_Text excerpt_
((
Now you are arguing that the specific statute at issue did not allow Ortiz and
Heymann to decline prosecution. That is a completely different contention,
thought it is also false, as it is hard to think of something more subject to
prosecutorial discretion than the 1984 CFAA:

[http://www.jdsupra.com/legalnews/ninth-circuit-scales-
back-c...](http://www.jdsupra.com/legalnews/ninth-circuit-scales-back-cfaa-
applicati-06513/)

    
    
      The Nosal opinion expresses grave concern that the broad 
      reading advocated by the government could criminalize much 
      innocuous activity. In particular, the Court notes that 
      the phrase "exceeds authorized access" appears in another 
      section of the CFAA, § 1030(a)(2)(C), which has no 
      requirement of fraudulent purpose, and requires only that 
      the person who "exceeds authorized access" has "obtain[ed] 
      . . . information from any protected computer" (i.e. any 
      computer that can connect to the Internet). The 
      government's view, the Court feared, could "make every 
      violation of a private computer use policy a federal 
      crime."
    

Obviously most such cases are not being prosecuted by US Attorneys
(discretion!). Yet this is exactly the interpretation that is being relied
upon in the Swartz case, that violation of JSTOR's policy was a federal crime.
))
_Stated exercise_
Update the stretch of the forum comment from "Now you are" through "applicati-06513/)" by putting "law" in place of "statute".

_Supplied information_
((
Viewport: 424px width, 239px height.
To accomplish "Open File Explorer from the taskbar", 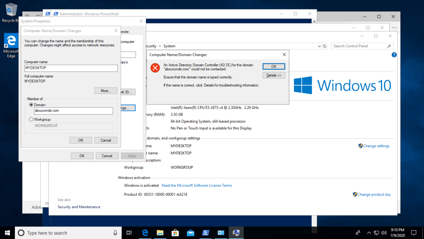I will pos(160,233).
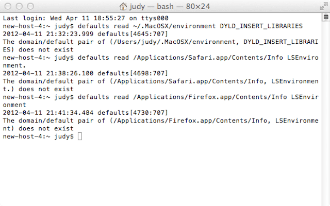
))
_Solution to the problem_
Now you are arguing that the specific law at issue did not allow Ortiz and
Heymann to decline prosecution. That is a completely different contention,
thought it is also false, as it is hard to think of something more subject to
prosecutorial discretion than the 1984 CFAA:

[http://www.jdsupra.com/legalnews/ninth-circuit-scales-
back-c...](http://www.jdsupra.com/legalnews/ninth-circuit-scales-back-cfaa-
applicati-06513/)